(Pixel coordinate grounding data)

· · · ·

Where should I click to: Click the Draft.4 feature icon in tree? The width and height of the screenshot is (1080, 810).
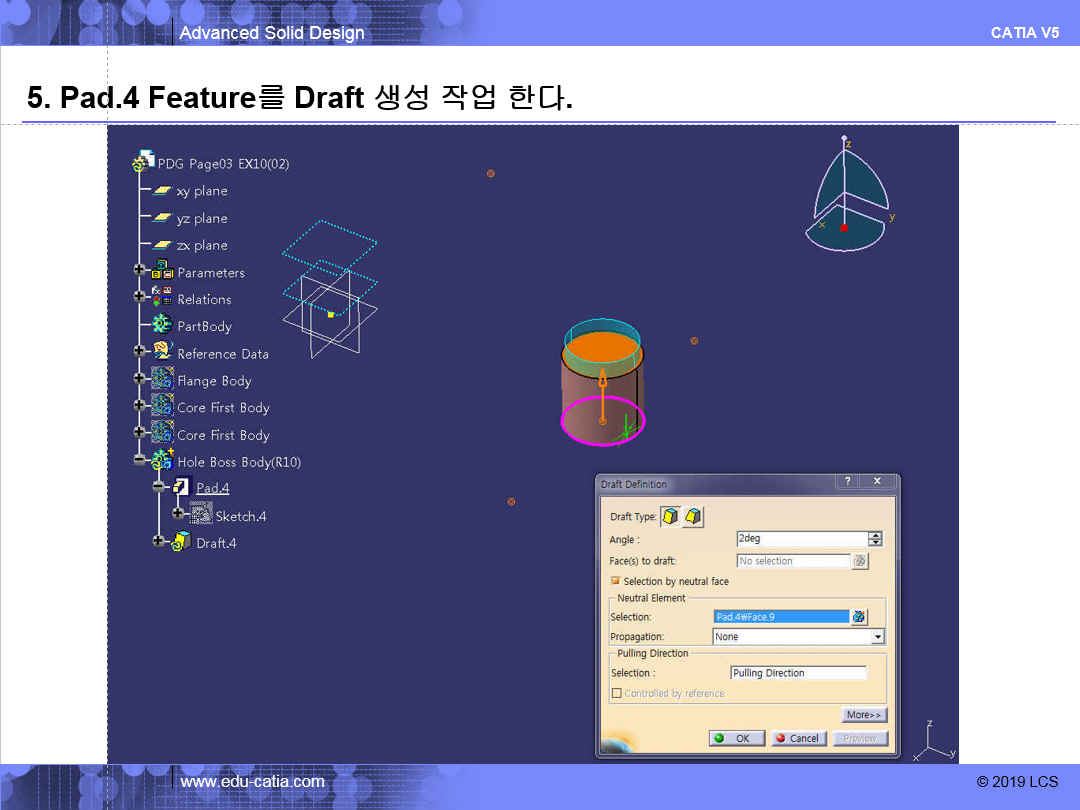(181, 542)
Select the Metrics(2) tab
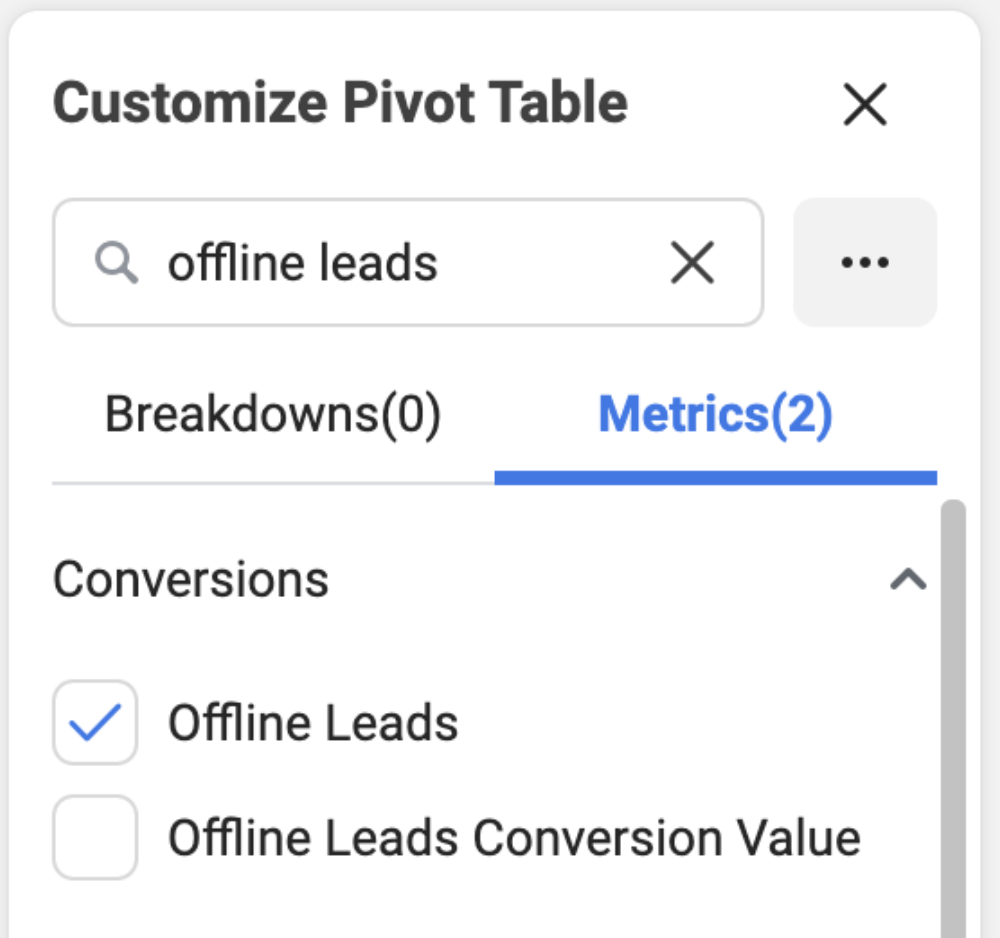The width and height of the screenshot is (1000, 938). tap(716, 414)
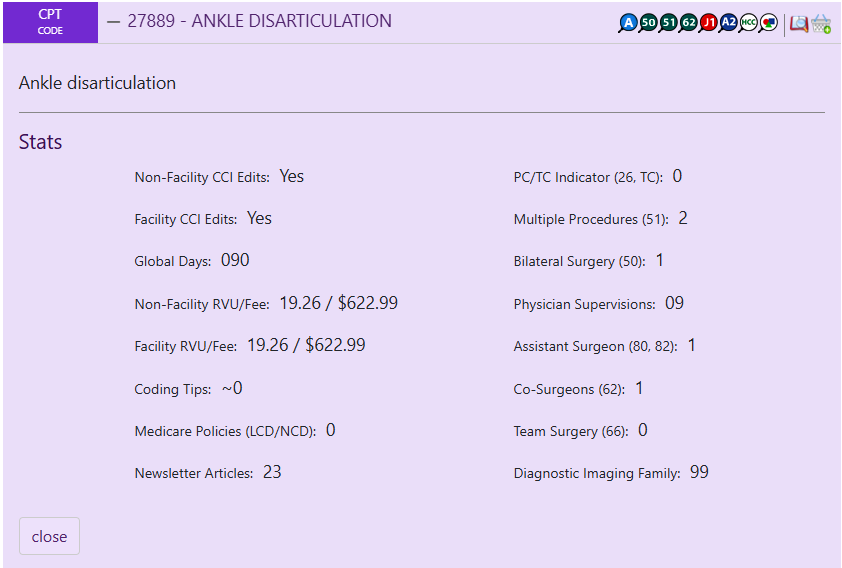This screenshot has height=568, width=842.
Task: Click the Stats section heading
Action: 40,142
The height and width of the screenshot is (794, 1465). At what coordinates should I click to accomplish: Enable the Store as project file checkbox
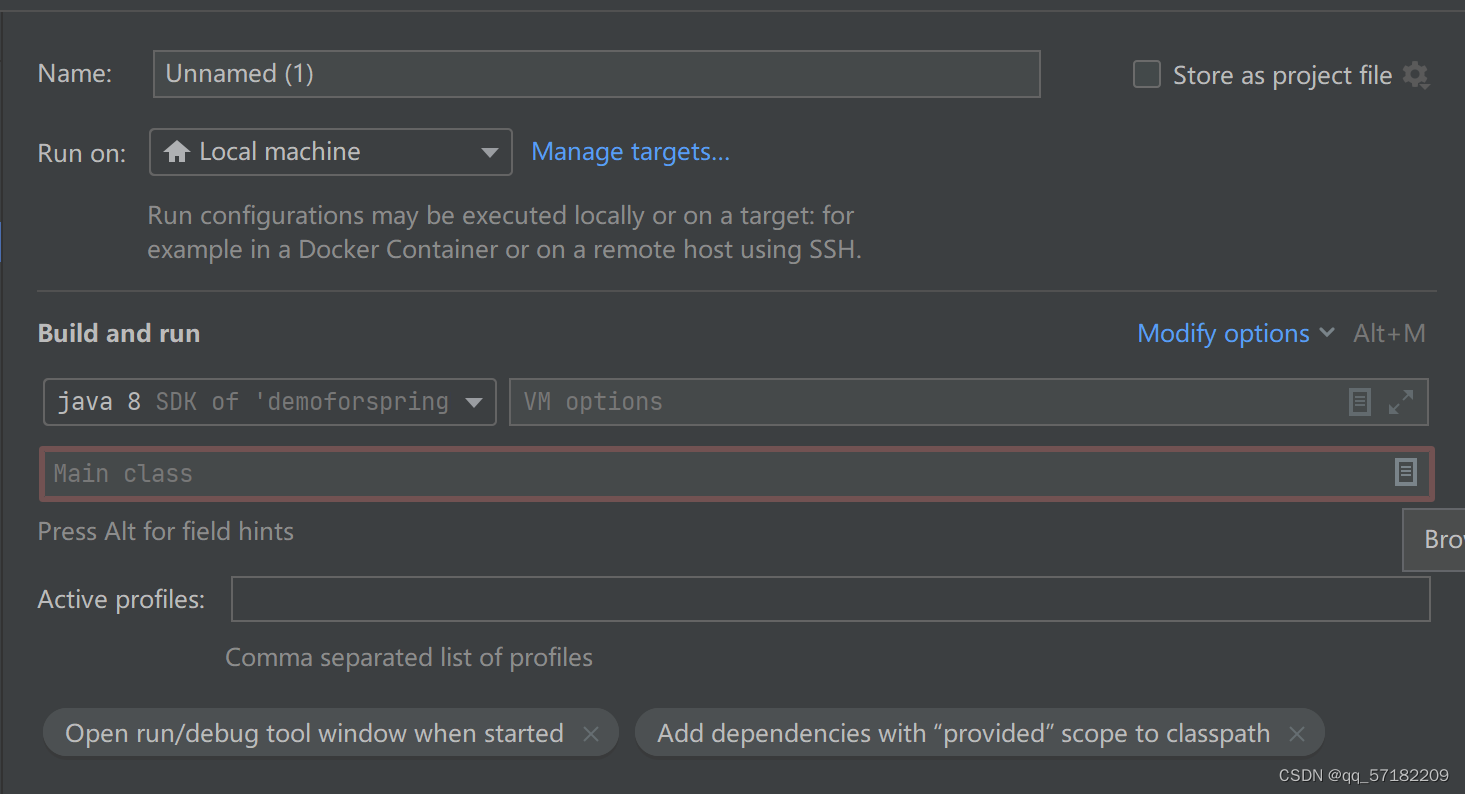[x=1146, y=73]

· · · ·

▶ About this exercise
Set down the data above exactly as written. Omit the pictures.

▶ Exercise output
Where should I click to: Click the Draft.4 feature icon in tree? The width and height of the screenshot is (1080, 810).
(181, 542)
Select the Metrics(2) tab
The width and height of the screenshot is (1000, 938). tap(716, 414)
This screenshot has height=568, width=842.
Task: Click the Stats section heading
Action: 40,142
The height and width of the screenshot is (794, 1465). At what coordinates should I click to accomplish: Enable the Store as project file checkbox
[x=1146, y=73]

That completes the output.